I was pointing out the errors while merge attempt: https://github.com/asnota/GEM-metrics/runs/3977022201?check_suite_focus=true

For the assertion errors - indeed, there 2 of them whicha related to MSTTR, here is a log error:

`====================================================================== FAIL: test_metric_mismatched_pred_ref (tests.test_bleu.TestBleu) Tests for completely dissimilar predictions and references

Traceback (most recent call last): File "/home/runner/work/GEM-metrics/GEM-metrics/tests/utils.py", line 35, in assertDeepAlmostEqual assertDeepAlmostEqual( File "/home/runner/work/GEM-metrics/GEM-metrics/tests/utils.py", line 50, in assertDeepAlmostEqual raise exc File "/home/runner/work/GEM-metrics/GEM-metrics/tests/utils.py", line 24, in assertDeepAlmostEqual test_case.assertAlmostEqual(expected, actual, *args, **kwargs) AssertionError: 0.0 != 0.505 within 2 places (0.505 difference)
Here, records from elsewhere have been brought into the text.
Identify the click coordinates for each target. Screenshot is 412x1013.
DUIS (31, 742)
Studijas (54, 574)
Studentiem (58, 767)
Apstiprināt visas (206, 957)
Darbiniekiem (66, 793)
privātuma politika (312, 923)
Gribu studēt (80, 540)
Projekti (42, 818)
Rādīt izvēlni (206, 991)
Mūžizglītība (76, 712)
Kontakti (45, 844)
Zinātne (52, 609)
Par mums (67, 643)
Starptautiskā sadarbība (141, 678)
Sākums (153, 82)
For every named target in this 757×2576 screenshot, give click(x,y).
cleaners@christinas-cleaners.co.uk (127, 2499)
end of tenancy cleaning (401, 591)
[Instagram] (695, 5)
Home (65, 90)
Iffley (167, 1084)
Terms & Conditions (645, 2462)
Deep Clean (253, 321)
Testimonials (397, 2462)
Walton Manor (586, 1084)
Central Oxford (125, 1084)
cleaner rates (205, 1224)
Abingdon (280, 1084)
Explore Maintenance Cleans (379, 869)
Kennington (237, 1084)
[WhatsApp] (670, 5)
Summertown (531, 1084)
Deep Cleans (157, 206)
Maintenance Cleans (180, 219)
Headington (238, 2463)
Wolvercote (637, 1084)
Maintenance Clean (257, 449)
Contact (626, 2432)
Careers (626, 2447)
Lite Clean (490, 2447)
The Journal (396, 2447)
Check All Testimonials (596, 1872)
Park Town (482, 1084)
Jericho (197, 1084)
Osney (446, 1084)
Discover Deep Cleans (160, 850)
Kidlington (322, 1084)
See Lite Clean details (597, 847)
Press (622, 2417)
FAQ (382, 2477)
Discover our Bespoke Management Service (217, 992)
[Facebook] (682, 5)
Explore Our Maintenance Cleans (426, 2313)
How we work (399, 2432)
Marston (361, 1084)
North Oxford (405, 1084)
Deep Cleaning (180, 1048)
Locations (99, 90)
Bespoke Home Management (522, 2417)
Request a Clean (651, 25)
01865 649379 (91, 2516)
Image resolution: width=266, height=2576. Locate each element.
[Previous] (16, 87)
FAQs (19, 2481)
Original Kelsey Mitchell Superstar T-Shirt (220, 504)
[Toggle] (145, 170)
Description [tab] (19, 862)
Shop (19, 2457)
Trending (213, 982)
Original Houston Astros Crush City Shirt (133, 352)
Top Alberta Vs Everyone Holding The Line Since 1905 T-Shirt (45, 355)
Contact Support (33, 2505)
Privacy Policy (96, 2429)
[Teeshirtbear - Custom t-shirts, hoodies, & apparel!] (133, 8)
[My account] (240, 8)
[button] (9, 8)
During handling of the above exception, another exception occurred:

Traceback (most recent call last): File "/home/runner/work/GEM-metrics/GEM-metrics/tests/test_referenced.py", line 42, in test_metric_mismatched_pred_ref self._run_test(TestData.references, TestData.reversed_predictions, self.true_results_mismatched_pred_ref) File "/home/runner/work/GEM-metrics/GEM-metrics/tests/test_referenced.py", line 26, in _run_test assertDeepAlmostEqual( File "/home/runner/work/GEM-metrics/GEM-metrics/tests/utils.py", line 50, in assertDeepAlmostEqual raise exc AssertionError: %('0.0 != 0.505 within 2 places (0.505 difference)',) TRACE: ROOT -> 'bleu'

====================================================================== FAIL: test_msttr_disjoint_tokens (tests.test_msttr.TestMSTTR) Tests for MSTTR with disjoint tokens and by varying the window size.

Traceback (most recent call last): File "/home/runner/work/GEM-metrics/GEM-metrics/tests/test_msttr.py", line 55, in test_msttr_disjoint_tokens self.assertAlmostEquals(calculated_metrics[f"msttr-{window_size}"], 1) AssertionError: 0.95455 != 1 within 7 places (0.04544999999999999 difference)

====================================================================== FAIL: test_msttr_identical_tokens (tests.test_msttr.TestMSTTR) Tests for MSTTR with identical tokens and by varying the window size.

Traceback (most recent call last): File "/home/runner/work/GEM-metrics/GEM-metrics/tests/test_msttr.py", line 72, in test_msttr_identical_tokens self.assertAlmostEqual( AssertionError: 0.39394 != 1.0 within 7 places (0.60606 difference) `

ndaheim commented 2 years ago

Oh I see that there is also one for BLEU, maybe this comes from the new sacrebleu version as well, I'll check that.

ndaheim commented 2 years ago

Since the BLEU errors are resolved with pull request #67 and MSTTR errors are tracked in #55 I'll close this one.